Written task
Edit the data below, replacing "dropdown" with "drop-down menu" wherever it appears and leaving everything else unchanged.

Entries provided
§ §
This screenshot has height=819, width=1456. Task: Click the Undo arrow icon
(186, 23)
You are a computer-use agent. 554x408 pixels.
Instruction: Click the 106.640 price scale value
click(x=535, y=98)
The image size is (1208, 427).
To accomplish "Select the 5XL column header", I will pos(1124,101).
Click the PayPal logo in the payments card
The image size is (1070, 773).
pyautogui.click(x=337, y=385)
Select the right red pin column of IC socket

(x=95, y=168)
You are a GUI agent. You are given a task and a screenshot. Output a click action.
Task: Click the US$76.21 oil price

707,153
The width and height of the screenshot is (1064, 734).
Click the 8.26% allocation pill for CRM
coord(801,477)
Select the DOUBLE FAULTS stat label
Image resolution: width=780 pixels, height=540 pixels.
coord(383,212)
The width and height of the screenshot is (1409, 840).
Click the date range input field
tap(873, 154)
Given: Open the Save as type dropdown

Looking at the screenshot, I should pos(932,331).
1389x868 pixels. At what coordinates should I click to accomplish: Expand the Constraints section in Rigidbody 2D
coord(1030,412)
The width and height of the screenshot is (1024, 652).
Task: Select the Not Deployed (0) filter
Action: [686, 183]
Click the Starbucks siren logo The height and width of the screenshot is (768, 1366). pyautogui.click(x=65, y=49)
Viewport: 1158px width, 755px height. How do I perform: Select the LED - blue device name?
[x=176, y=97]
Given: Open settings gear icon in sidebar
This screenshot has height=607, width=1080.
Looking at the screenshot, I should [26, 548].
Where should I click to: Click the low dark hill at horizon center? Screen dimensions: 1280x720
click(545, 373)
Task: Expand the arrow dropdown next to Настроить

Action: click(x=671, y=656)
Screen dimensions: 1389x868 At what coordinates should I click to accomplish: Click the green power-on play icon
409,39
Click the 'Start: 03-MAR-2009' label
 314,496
§ §
Solution to the problem
This screenshot has height=819, width=1456. Task: Click the Undo arrow icon
(186, 23)
You are a computer-use agent. 554x408 pixels.
Instruction: Click the 106.640 price scale value
click(x=535, y=98)
The image size is (1208, 427).
To accomplish "Select the 5XL column header", I will pos(1124,101).
Click the PayPal logo in the payments card
The image size is (1070, 773).
pyautogui.click(x=337, y=385)
Select the right red pin column of IC socket

(x=95, y=168)
You are a GUI agent. You are given a task and a screenshot. Output a click action.
Task: Click the US$76.21 oil price

707,153
The width and height of the screenshot is (1064, 734).
Click the 8.26% allocation pill for CRM
coord(801,477)
Select the DOUBLE FAULTS stat label
Image resolution: width=780 pixels, height=540 pixels.
coord(383,212)
The width and height of the screenshot is (1409, 840).
Click the date range input field
tap(873, 154)
Given: Open the Save as type drop-down menu

Looking at the screenshot, I should pos(932,331).
1389x868 pixels. At what coordinates should I click to accomplish: Expand the Constraints section in Rigidbody 2D
coord(1030,412)
The width and height of the screenshot is (1024, 652).
Task: Select the Not Deployed (0) filter
Action: [686, 183]
Click the Starbucks siren logo The height and width of the screenshot is (768, 1366). pyautogui.click(x=65, y=49)
Viewport: 1158px width, 755px height. How do I perform: Select the LED - blue device name?
[x=176, y=97]
Given: Open settings gear icon in sidebar
This screenshot has height=607, width=1080.
Looking at the screenshot, I should [26, 548].
Where should I click to: Click the low dark hill at horizon center? Screen dimensions: 1280x720
click(545, 373)
Task: Expand the arrow drop-down menu next to Настроить

Action: click(x=671, y=656)
Screen dimensions: 1389x868 At what coordinates should I click to accomplish: Click the green power-on play icon
409,39
Click the 'Start: 03-MAR-2009' label
 314,496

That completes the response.